My feet are still set solid in the sand. “What if they find her? We need to be here.”
“You’re soaked, Emma. You’re shivering.”
I drop my shoes. “I’m not shivering, and it’s just my hose that are soaked.” I yank up my dress to mid-thigh and start peeling down the hose on one side.
“What are you doing?”
I toss the one hose away and start on dragging down the other. “Warming up and making myself acceptable again.” I toss the second hose. “Let’s go inside and wait on Savage’s update.
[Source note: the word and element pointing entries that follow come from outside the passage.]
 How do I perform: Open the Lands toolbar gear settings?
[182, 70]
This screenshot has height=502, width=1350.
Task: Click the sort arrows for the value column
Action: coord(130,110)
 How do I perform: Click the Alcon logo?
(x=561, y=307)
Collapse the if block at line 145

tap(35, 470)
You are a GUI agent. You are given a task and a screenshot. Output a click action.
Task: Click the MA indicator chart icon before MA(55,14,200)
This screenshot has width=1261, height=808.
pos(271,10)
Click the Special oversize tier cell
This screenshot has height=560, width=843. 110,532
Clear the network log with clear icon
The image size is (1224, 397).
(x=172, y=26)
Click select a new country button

And you need to finish attending to business.” I grab his arm and start walking, trying to drag this six-foot-two and two-hundred-plus-pound man with me.
It doesn’t work.
He catches my forearm and turns me to him, and now he’s dragging me to him. “What is going on, Emma?” he demands, his voice low, and yet, it radiates with tension. He knows there’s a real problem. He knows I’m rattled, and underneath all that cool, calm masculinity, he’s rattled, too. That DNA test has opened up more than one grave tonight and yanked out more than ghosts. It’s brought forth demons, his demons, and it scares me. For him. For my brother. For all of us. But there is no turning back now.
“Someone left me a note,” I confess, and I do so without hesitation. There is no part of me that doubts this man. I trust Jax. I need to protect him. “It wasn’t a good note. And then that woman was watching me from the edge of the beach by the castle. She was watching me, and I think that she left me that note.”
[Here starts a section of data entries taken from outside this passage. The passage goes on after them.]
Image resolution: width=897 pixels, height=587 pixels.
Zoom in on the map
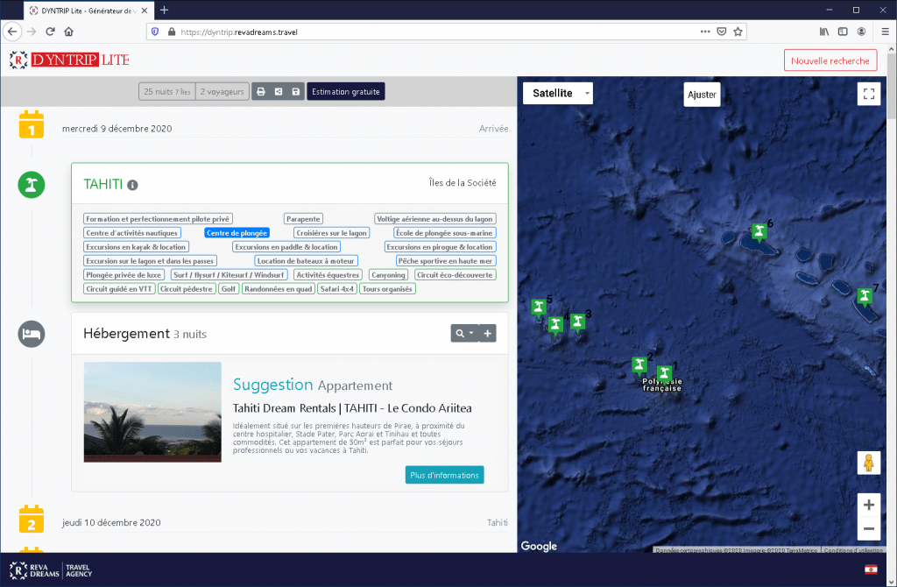pos(868,505)
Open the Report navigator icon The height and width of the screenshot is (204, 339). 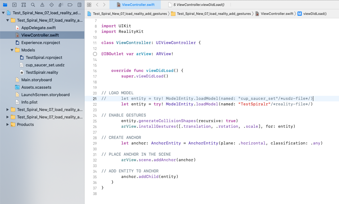tap(79, 5)
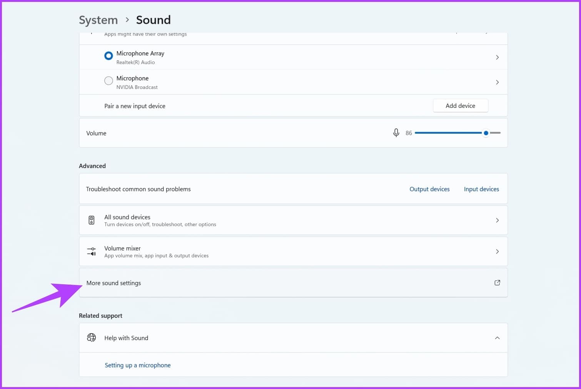Click the globe icon next to Help with Sound
This screenshot has width=581, height=389.
coord(92,338)
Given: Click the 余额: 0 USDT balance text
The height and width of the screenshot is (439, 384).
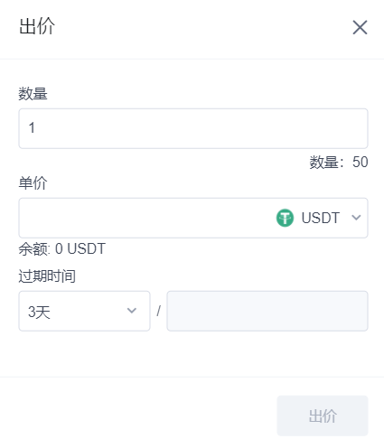Looking at the screenshot, I should pos(61,249).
“And what did this note say?”
“Not here. Not now. I’ll tell you about it when we’re alone.”
He seems to let that go quite easily, instead asking, “Why were you on the beach, Emma? What was this woman watching you do?”
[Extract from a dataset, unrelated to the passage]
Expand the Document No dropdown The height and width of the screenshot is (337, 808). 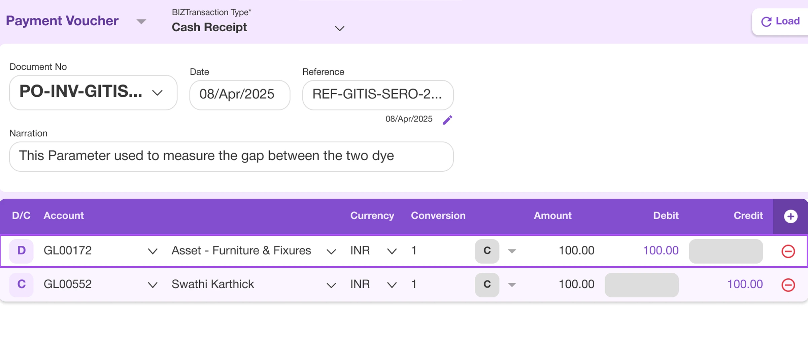[x=158, y=93]
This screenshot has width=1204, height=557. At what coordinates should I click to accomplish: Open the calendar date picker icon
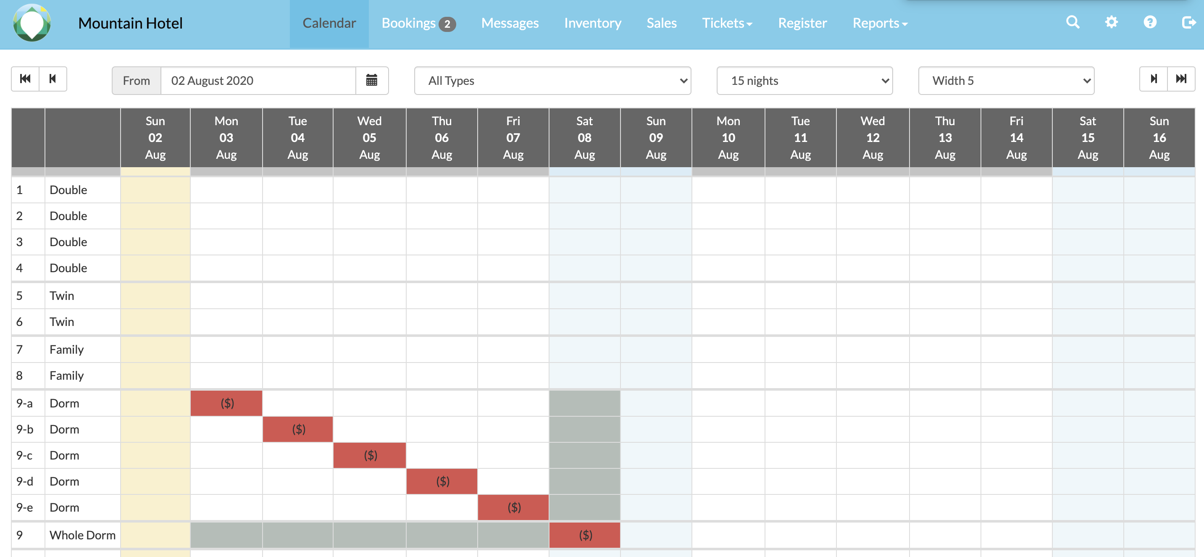pyautogui.click(x=372, y=80)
“I tore up the note and threw it in the water.”
His eyes darken and narrow. “Why, Emma? What did the note say?”
I can’t wait to tell hm. He needs to understand why the woman in red is important. “It seemed to suggest that your brother was not only murdered, but it named two people who had a motive for killing him. You were one of those two people, Jax.”
He gives me a deadpan stare. “And who was the second?”
No denial when most people would scream, “I didn’t do it!” Just “who was the second,” but I don’t see this as guilt, but rather the opposite. He’s not the one that matters in his mind. He’s not important. The real killer, who he desperately wants to locate, is important. Knowing this, knowing he sees the other name as his target, my brother’s name does not want to leave my lips.
Footsteps sound, with Savage charging toward us, and he has something in his hand that I can’t make out. Jax turns back to me, focused on that name, I have yet to offer up to him. “Who, Emma?” he demands softly.